Workplace revenge is common, but it need not be, reports a recent article in the Journal of Applied Psychology (vol. 91, no. 3). When workplaces have fair and just procedures, wronged employees are less likely to exact revenge and more likely to offer forgiveness and reconciliation, says lead author Karl Aquino of the Sauder School of Business at the University of British Columbia. The article’s other authors were Thomas M. Tripp of Washington State University Vancouver and Robert J. Bies of Georgetown University.

To explore how employees’ perceptions of organizational justice affect their reactions to offenses, the authors first asked 257 public utility employees to retell their tales of workplace woe. These employees also rated the fairness of their employers’ policies for evaluating, promoting, paying, disciplining, and terminating employees. The results were clear: When worker bees felt that their place of business was not just, they were more likely to sting when upset. The authors found similar results in an experiment involving 148 MBA students.

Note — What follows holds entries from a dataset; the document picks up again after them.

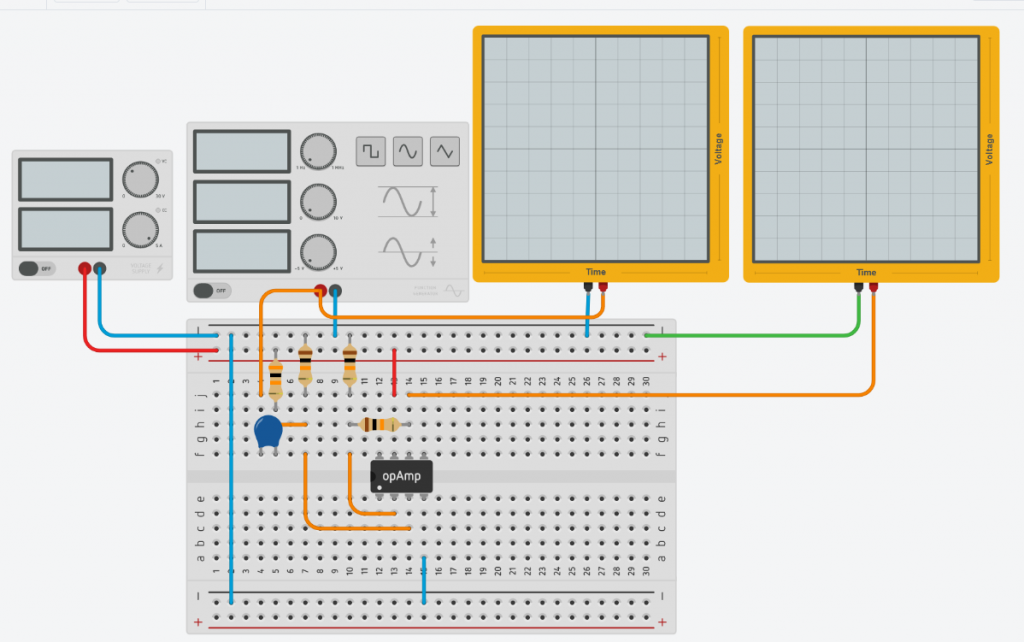Select triangle wave on function generator
1024x642 pixels.
445,151
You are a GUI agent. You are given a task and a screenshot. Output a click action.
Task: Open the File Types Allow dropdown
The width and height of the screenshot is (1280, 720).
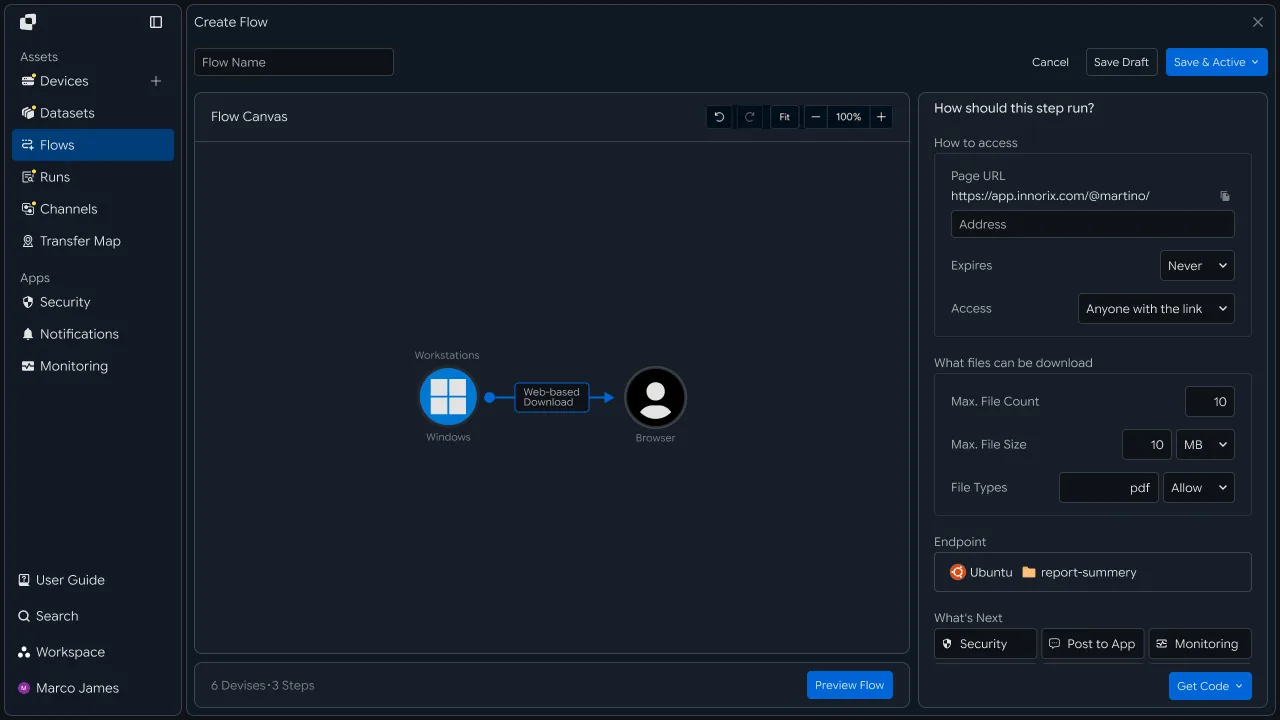1199,488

As the name of her blog indicates, Kroy finds her workplace quite unjust. “The partners think they are gods. … They definitely don’t follow the ‘Golden Rule’ on how to treat people,” she writes. And unlike many companies, “VC firms tend to stay small, and more often than not the HR function is delegated to an office manager who is not very qualified or is very power hungry and wants things his or her way,” she adds.

Aquino suggests several steps that Kroy’s boss and other leaders can follow to avoid their employees’ wrath. The first is to be more forgiving and conciliatory themselves. “People hardly ever talk about forgiveness and reconciliation in business school,” he notes. “They like the ideas, but they don’t understand [these ideas’] place in organizations where they’re striving to succeed.” But anger and undercutting are debilitating both to individuals and to organizations. By modeling forgiveness and reconciliation, leaders set the tone for a more peaceful and harmonious workplace.

A second step toward a vendettafree workplace is to make sure that procedures are fair and fairly enforced. “When people believe that laws are enacted fairly, they are less likely to take the law into their own hands,” says Aquino. “It’s when you live in places with corrupt police that you get the Mafia.”